Three senior Taliban members traveled to Pakistan this week and held a series of meetings with Pakistani officials in Islamabad, mainly to brief them about the recent talks held in Qatar between the Taliban and Kabul, a senior Taliban official, an Afghan diplomat and a Pakistani official said Saturday.
The Afghan ambassador to Pakistan, Hazrat Omar Zakhilwal, said he was aware of the meetings but refused to offer details. "We know about these recent meetings but we don't know what was discussed between the Taliban and Pakistani officials," he said.
According to a senior Taliban official, the Taliban who were sent to Pakistan were Mullah Salam Hanifi and Mullah Jan Mohammed, both former ministers in the Taliban government, and Maulvi Shahabuddin Dilawar, a former ambassador to Saudi Arabia and Pakistan.
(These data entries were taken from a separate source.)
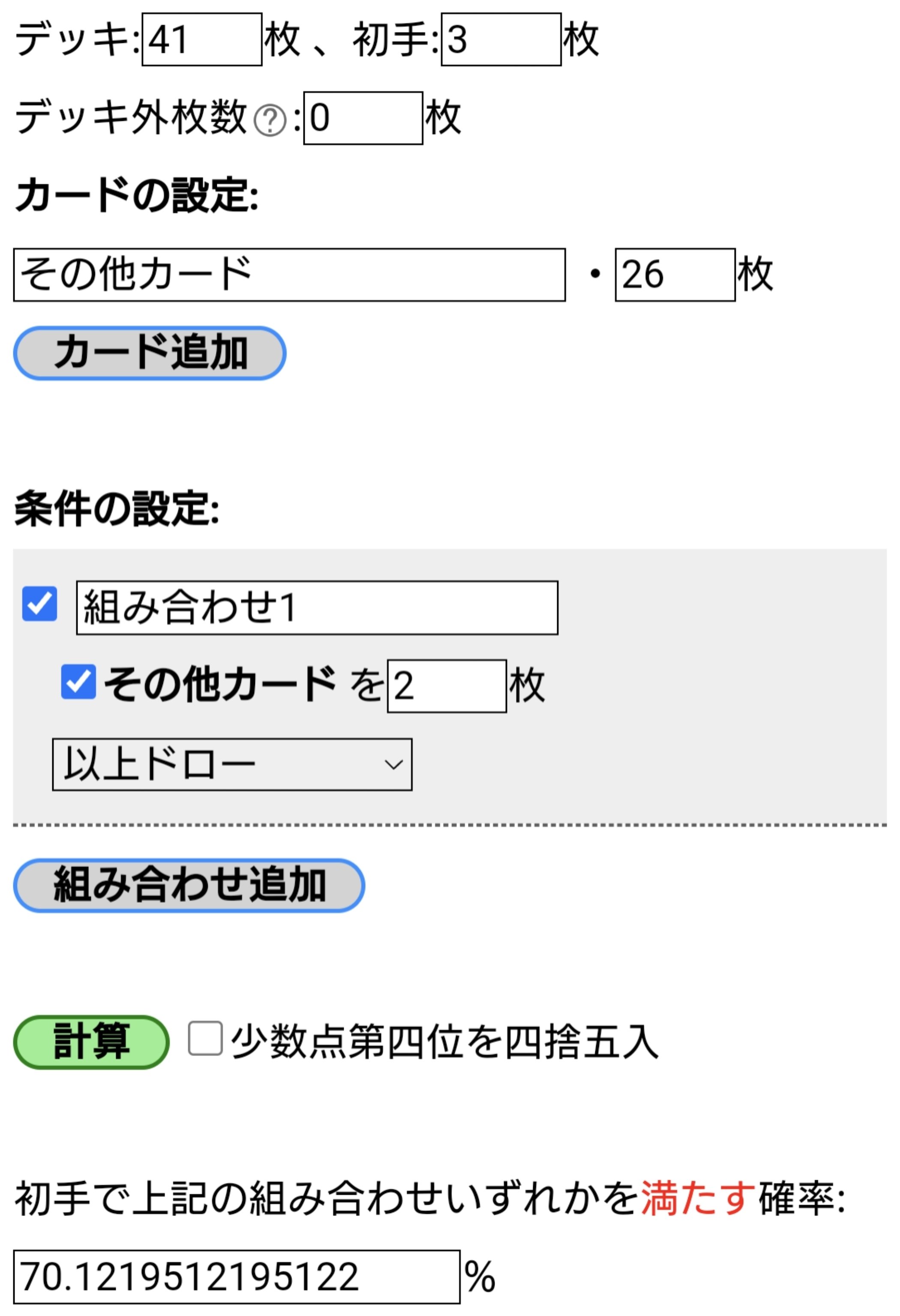Focus the deck size field showing 41
Image resolution: width=900 pixels, height=1316 pixels.
[201, 40]
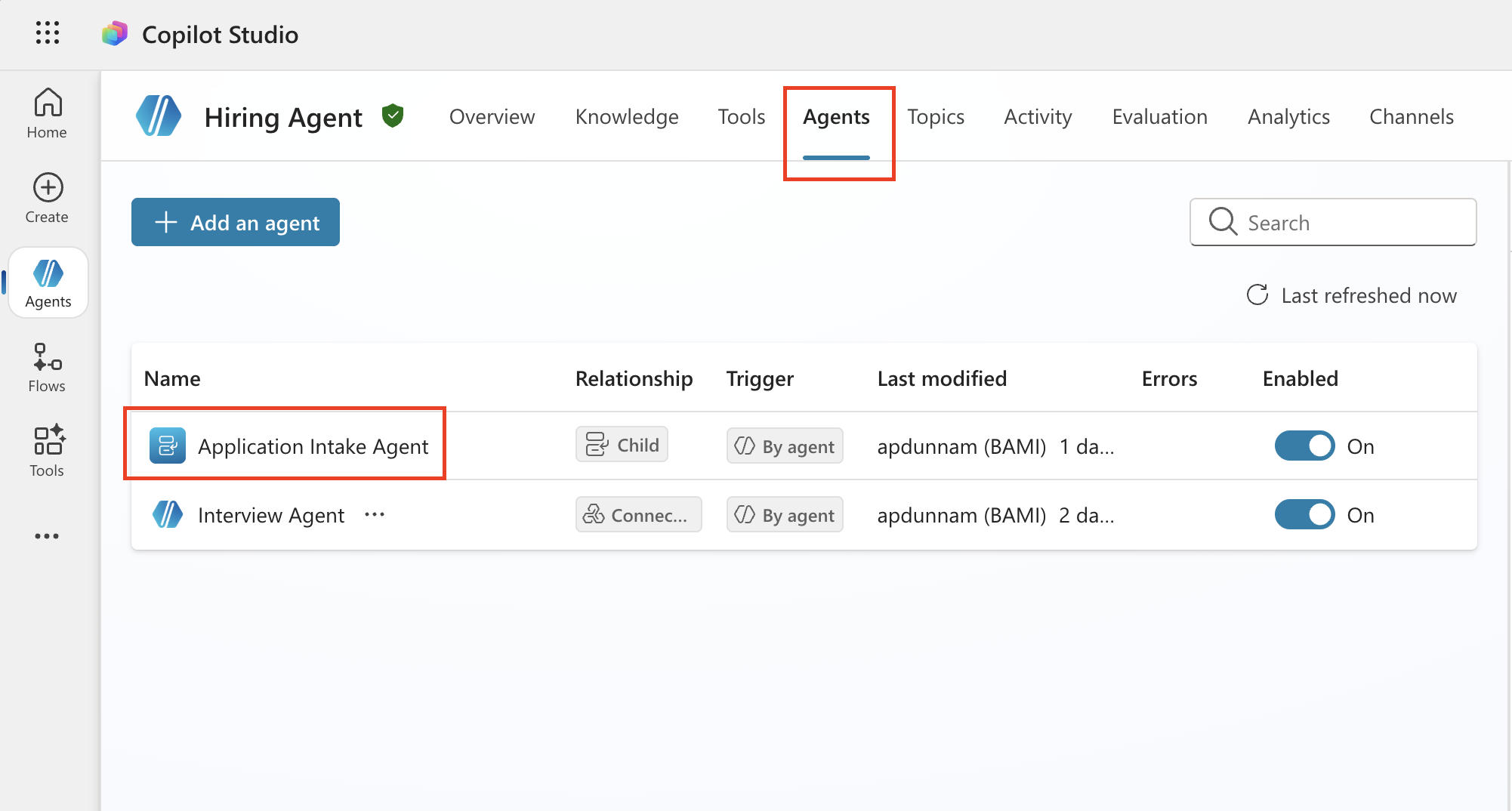Viewport: 1512px width, 811px height.
Task: Open the app launcher grid icon
Action: (x=48, y=33)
A senior Pakistani security official confirmed the latest meetings between the Taliban and Pakistani authorities, saying Islamabad is playing its role to ensure peace in neighboring Afghanistan. Pakistan has repeatedly said it will support any effort aimed at bring peace in Afghanistan.
"We will keep making efforts to facilitate talks between Kabul and the Taliban, as we did in July 2015, but the world knows who scuttled the peace process at the time and we do not want to discuss those bitter things," said the official, speaking on condition of anonymity as he was not authorized to speak to media on the record on the issue.
Pakistan arranged the first ever face-to-face talks between Kabul and the Taliban in 2015, but the peace process broke down after the Afghan government announced the death years earlier of the Taliban's one-eyed founder and leader Mullah Mohammed Omar.
In the time since, a leadership struggle within the Taliban's ranks broke into the open and Omar's successor was killed in a U.S. drone strike in Pakistan. The latest development came after Taliban and Afghan government officials held new secret talks in Qatar aimed at restarting peace negotiations to end the country's long war.
Pakistan was not involved in the talks and the Taliban said Pakistan was not aware of them until they were over.
Pakistan's foreign ministry said Thursday that Islamabad believes a four-country group comprising China, the United States, Afghanistan and Pakistan and which was formed to help bring the Talban into dialogue with Kabul, is the best forum in which "Pakistan is ready to play its role." It said Pakistan would continue to back the "Afghan-owned and Afghan-led peace process."
Afghanistan's President Ashraf Ghani, angered by a series of attacks in Kabul he blamed on Taliban living in Pakistan, said he no longer wanted Pakistan involved in negotiations.
The former head of the Taliban's Doha office, Muhammad Tayyab Agha, sent a letter sent this month to the Taliban's new leader, Mullah Haibatullah Akhundzada, urging the movement leaders to leave Pakistan and break ties with Islamabad. The Afghan government and the United States have accused Pakistan of harboring the Taliban, including its fiercest faction, the Haqqani Network, blamed for some of the worst attacks, particularly in Kabul.
Agha's Pashtu language letter was given to Radio Free Europe's Pashtu-language Mashaal Radio on Thursday, after Akhundzada asked Agha to return to the Doha office.
In the letter, Aga said the Taliban leaving Pakistan would prevent Pakistan from interfering and would also benefit Pakistan, which is under increasing international pressure to help get the Taliban to the negotiating table and to force them out of Pakistan.
Agha's letter also urged the Taliban to drop reference to the Doha office as the Islamic Emirate of Afghanistan and refer to the Taliban as a movement instead, bowing to one of the key demands of the Afghan government, which has refused to accept the Doha office as a government-in-exile.
Agha also said Akhundzada should drop the title Amir-ul-Momineen, or Leader of the Faithful, which had been adopted by Mullah Omar.
A major demand and one that would affect the Haqqani network was that the Taliban control "foreign fighters." He also wanted permission to devise a policy with consultations from not just religious leaders but also university professors and other elders. Another demand was to remove the Taliban's links to the Pakistani and Iranian intelligence agencies, a step likely to anger both countries. Agha also called for an end to attacks on mosques throughout the country.